Protecting privacy is as much a corporate social responsibility as protecting the environment. IT leaders need to understand the role of IT security in corporate data privacy, and go beyond regulatory compliance to make security and privacy a competitive differentiator.
Information is the lifeblood of any company. It’s also the key ingredient in the modern, digital economy. The challenge is often that businesses hold large sums of information on customers, partners and employees that should be rigorously defended from a myriad of cyber-attackers.
As enterprise CEOs are learning, their data is ever-harder to protect and their customers and partners and are increasingly concerned about the information they share. To make matters more serious, new regulations levy hefty fines for data breaches. As a result of these escalating trends, ensuring corporate data privacy has become both a legal obligation and a social responsibility.
Moreover, privacy is good business. Organizations that respond effectively to data protection requirements can make privacy a competitive differentiator by building trusted relationships with their customers. To fulfill this responsibility, business leaders need to understand the role of data security in corporate data privacy.
To realize the value of data, it must be shared with employees, partners and contractors across a variety of platforms. This data can be stored on local servers, in data centers or in the cloud. Complicating the task of securing this data while making it available to those who need it is the variety of information it can represent. This includes not only personally identifiable information, but also intellectual property, financial or health-related information, or proprietary business data, all of which could result in personal and business losses if compromised.
Company leaders need to execute an effective corporate data privacy strategy based on three key elements:
1. Integrity ensures that IT security controls and internal processes are aligned with customer and client privacy requirements and expectations.
2. Competence is the ability of the organization to execute security controls and procedures to provide the level of privacy established in corporate policy. This includes the ability to document and prove that the organization is doing what it promises from a privacy and security perspective.
Avoid Pitfalls with Privacy and the Three Key Elements
Implementing corporate data privacy as a component of an IT security program can help make security a competitive differentiator for a business. Compliance with privacy laws and regulations is unavoidable for a business, and getting tougher.
With GDPR, the European Union, for example, will levy penalties of up to 4 percent of a business’s annual revenue or €20 million, whichever is greater, on companies doing business on the continent that fail to protect personal information of their customers. In the United States, a settlement with the Federal Trade Commission could involve decades of audits costing companies millions of dollars in legal fees.
But privacy and security are about more than avoiding penalties. They also are about maintaining the reputation and customer trust that adds value to the business. An effective information security program that ensures corporate data privacy requires the support of investors, board members and C-level officers who recognize the importance of protecting personal data as well as proprietary information. Such an approach also requires a strategic direction predicated from the top around integrity, competence and transparency.

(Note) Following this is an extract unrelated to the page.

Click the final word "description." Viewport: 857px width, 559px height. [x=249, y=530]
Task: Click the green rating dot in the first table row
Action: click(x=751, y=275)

By getting buy-in from all stakeholders, including executives, data owner and IT systems operators, organizations can move past regulatory compliance and build a business case for robust security and privacy that highlighting the full value of data to the organization’s mission. This can allow the business to build the trusted relationships and thrive in today’s data-driven marketplace.
Organizations can go a long way to maturing their cybersecurity and IT security posture by incorporating corporate data privacy into their enterprise’s process, people and tools. Adding privacy, however, means asking and answering some tough questions about the organization’s current state as it pertains to integrity, competence and transparency.

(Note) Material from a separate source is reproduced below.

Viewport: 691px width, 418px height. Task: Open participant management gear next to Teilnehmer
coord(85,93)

- How do we communicate our privacy policies to our clients and customers today?
- How do we approach privacy protection and privacy violations within our current risk mitigation management strategy?
- How much does the company stand to lose if privacy violations occur?
- How do we communicate internally, and then externally to stakeholders, in the advent of a privacy violation so that we ensure our competence, integrity and transparency?
By asking and answering these questions, organizations can gain a strong perspective of their current state of integrity, competence and transparency, and work towards an improved future state. All of that can be accomplished while also improving the overall security posture.